No início da manhã de ontem, a porta do PS “Álvaro Azzuz” foi o local escolhido pelos servidores para iniciar as manifestações. Cerca de 200 pessoas participaram do ato munidas de cartazes, além de outros objetos como nariz de palhaço, uma “mãozona” (em referência ao tapa na cara que o vereador Luiz Vergara (PSB) desferiu contra um cidadão dentro da Câmara) e muitos apitos e cornetas. Carro de som e instrumentos musicais também engrossavam o movimento que seguiu em caminhada pela avenida Doutor Flávio Rocha, onde fica a Secretaria Municipal de Saúde, até a sede do Samu (Serviço de Atendimento Móvel de Urgência), na alameda Vicente Leporace, de onde retornaram para a porta do pronto-socorro. Todo o trajeto foi acompanhado pela Polícia Militar, que não registrou nenhuma ocorrência.
A principal reivindicação do jardineiro Paulo Dimas, que é servidor municipal há 9 anos, é por aumento real de salário. “Há mais de dez anos que o servidor não tem aumento real, só reajuste inflacionário. Não dá para ficar assim.” Outro funcionário da Prefeitura, que preferiu não ter o nome divulgado, pede o fim do assédio moral. “Sofremos muita pressão. Só de eu estar participando da greve, com certeza, irei sofrer represálias, e isso tem que parar.” Outra servidora, que também pediu para manter a identidade em sigilo, disse ter vergonha da administração municipal. “É uma vergonha nacional o que essa Prefeitura faz com a gente, e a Câmara que apoia também.”

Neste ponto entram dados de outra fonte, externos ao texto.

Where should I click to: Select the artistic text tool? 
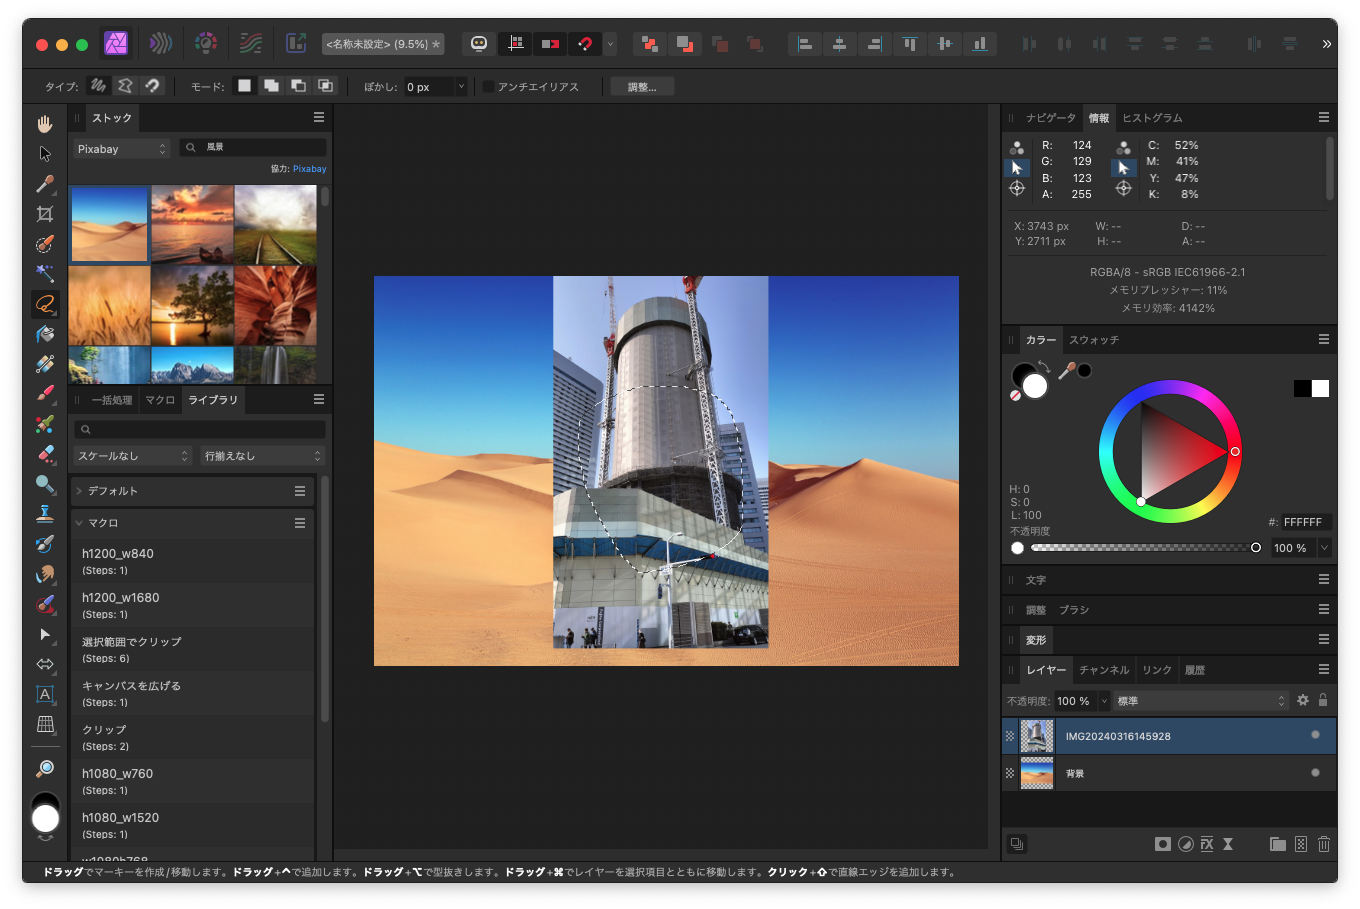(x=45, y=694)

No início da tarde, os servidores se concentraram na porta do Paço Municipal e, por volta das 14h30, seguiram em passeata até a praça Nossa Senhora da Conceição. Muitos trabalhadores optam por não dar depoimento por medo de sofrer alguma punição. “Depois vão me mandar lá para o Centro Pop”, disse uma funcionária da Secretaria de Ação Social. Mas muitos expressaram suas falas em cartazes. “1º de abril. Dia nacional dos políticos”, dizia uma das placas fazendo referência ao Dia da Mentira. “A luta é por melhores condições de trabalho e atendimento à população”, expressava outra placa.
Nesta quinta, o protesto dos servidores continua. O início do movimento deve acontecer às 8 horas, na porta da Prefeitura, de onde os manifestantes irão seguir até o colégio Champagnat, onde funciona a Secretaria Municipal da Educação.
Parado
Segundo levantamento parcial feito pelo Sindicato dos Servidores, ontem, quatro UBSs (Unidades Básicas de Saúde) estavam paradas, além de outras seis que funcionavam parcialmente. Professores de 28 escolas municipais também haviam aderido ao movimento nessa quarta-feira, assim como 60% dos servidores da Secretaria de Serviços e Meio Ambiente.